Then if they ask, "Well, how many guys are you dating? Are you having sex with any of them?" Then, and only then, I will tell them, "I am dating other men. But we are just socializing. I am not intimate with anyone. I am very selective and if I have sex, that means I am their girlfriend." This is honest and it serves a second purpose of creating competition. Men love to compete and they love what they can't have. At least, real men do. Real men like to compete, control and conquer. If a she-male aka metrosexual(one living in a post-industrial, capitalist culture, who has a strong concern for his appearance or a lifestyle that displays attributes stereotypically associated with homosexual men) or "girlie men", as Arnold Schwarzenegger calls them, tries to have sex and you give him this approach, you will never hear from him again. He has been spoiled by women who put out right away. He has no earthly clue how to romance, charm or court a woman. At this point, he relinquishes his porch pass and I save it for a more qualified candidate.
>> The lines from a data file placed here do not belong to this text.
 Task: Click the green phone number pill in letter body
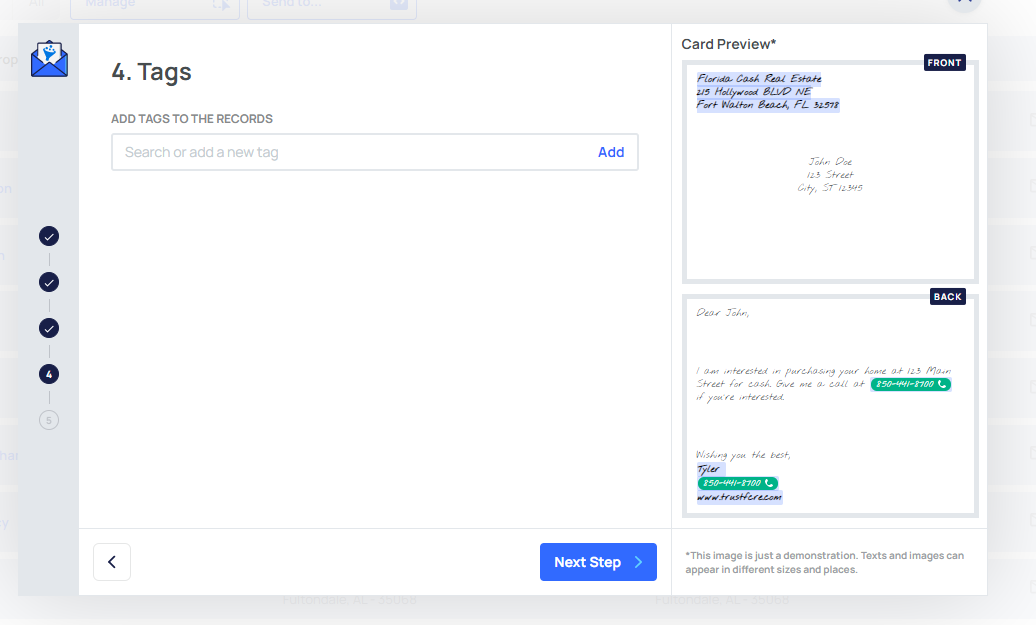click(x=910, y=384)
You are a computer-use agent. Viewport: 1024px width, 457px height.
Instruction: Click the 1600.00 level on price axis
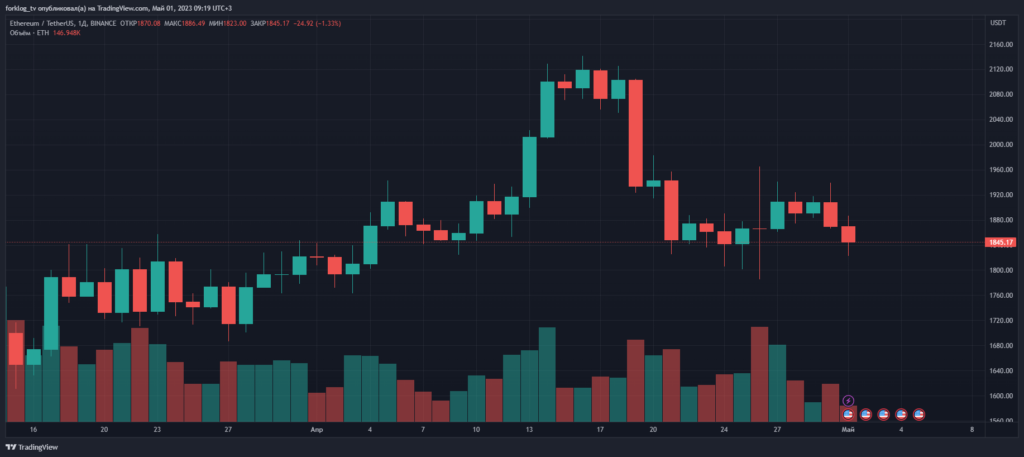point(999,396)
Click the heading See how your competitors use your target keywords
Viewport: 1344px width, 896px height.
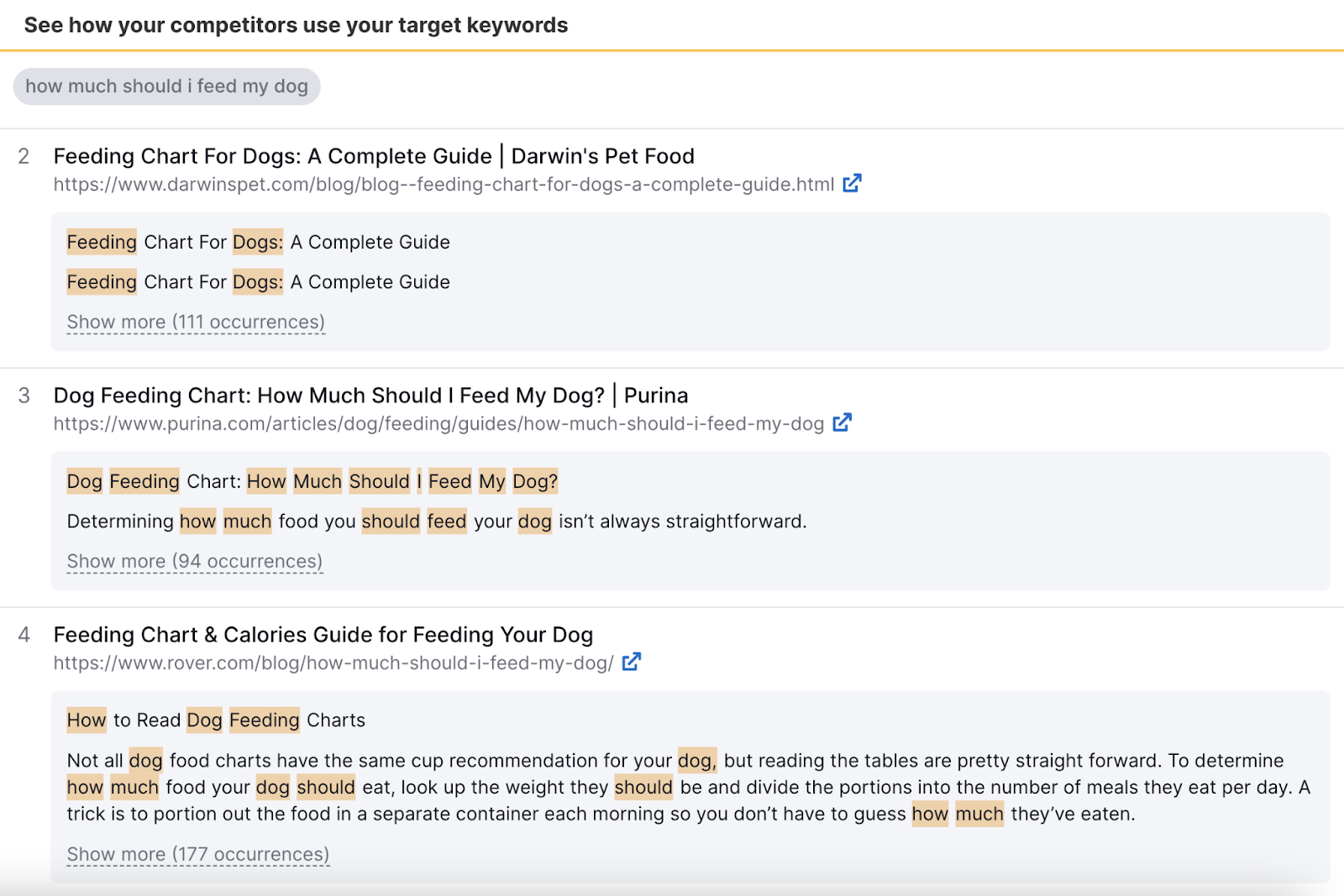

There is no limit to how many men I can have on my porch or how old they may be. My porch is currently ranging from age 20-55. I am playing the law of averages. Everything in life, my dears, is a numbers game. You mustn't take anything personally. In my sales job, x amount of calls yield x amount of appointments yield x amount of sales. Dating is the same way! X amount of dates yield x amount of porch passes yield x amount of contenders yield the number one contender=the husband. All you can do is be feminine, sweet and set boundaries. The men who are worth a shit, will hang out on the porch and compete. May the best man win and let's hope it's not you, darling. You don't want to be the man on the porch. This means you don't initiate any communication. You simply respond to them in the same manner. They call you, you call back. They text, you text. They email, you email. Got it?

Well, this is quite enough teaching and preaching for the night. Now that we are all speaking the same language, we can proceed with more dating encounters. Stay tuned.

Love you all,
Goddess Girl

2 comments:

  1. Slick Rick is always right! Love it, will stay tuned in.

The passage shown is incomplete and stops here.